L´industria chimica e la sua evoluzione

L’eccesso di domanda di prodotti chimici che perveniva nei laboratori dei chimici costrinse questi ultimi ad interagire con le industrie al fine di rispondere tempestivamente alle richieste del mercato, nacque così l’industria chimica.

Origini dell’industria chimica

Il boom di richieste e l’avvento della rivoluzione industriale diedero un forte impulso allo sviluppo del nascente settore della chimica industriale. Il suo intervento consisteva, e consiste, nell’industrializzazione dei procedimenti utilizzati dai chimici nei laboratori in modo da controllare il processo di trasformazione delle sostanze primarie e fare sperimentazioni che di volta in volta generano prodotti eterogenei che concorrono a modificare e a migliorare la nostra vita. L’evoluzione dell’industria chimica è strettamente correlata allo sviluppo e al miglioramento delle conoscenze scientifiche che permettono una maggiore versatilità e flessibilità della stessa. Il settore che raggiunse per primo un elevato livello di sviluppo fu, a fine 800, il settore degli alcali che si intrecciava, con i suoi prodotti, ad altri settori. Sono importanti da ricordare, in questo settore, le produzioni di soda tramite due processi, Leblanc e Solvay, di soda caustica e di acido solforico; prodotti che contribuirono ampiamente alla diffusione di un certo grado di benessere.

La chimica organica

Frutto delle ricerche di numerosi chimici, la chimica organica rese possibile la creazione di nuove sostanze attraverso processi di sintesi che rivoluzionarono i diversi ambiti della vita quotidiana. Un esempio è dato dalla produzione dei coloranti sintetici resa possibile dalle scoperte del giovane Perkin. La Francia e l’Inghilterra erano le nazioni che detenevano il monopolio del settore dei coloranti mentre stava nascendo in Germania un’industria chimica molto avanzata affiancata da una scuola di chimici di nuova istituzione improntata su un metodo di studio sia teorico che pratico.
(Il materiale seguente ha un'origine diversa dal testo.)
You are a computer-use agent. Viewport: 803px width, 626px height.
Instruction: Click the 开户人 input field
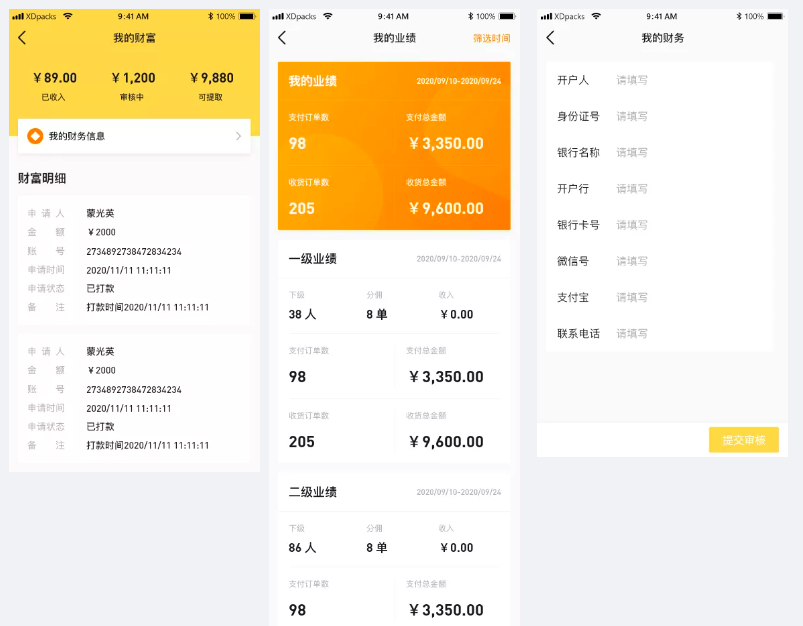690,80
In posizione antitetica all’industria tedesca si ponevano gli agglomerati industriali degli USA che miravano a rafforzare l’industria per raggiungere una posizione dominante sul mercato. Un altro settore legato alla chimica organica è quello dell’industria farmaceutica; altri settori importanti sono quello degli esplosivi, 1840, e l’industria elettrochimica nata nel 1886 quando Héroult in Francia e Hall negli USA si servirono di un processo di elettrolisi per produrre l’alluminio. Sempre negli USA lo stesso processo venne utilizzato da Castner per generare il sodio.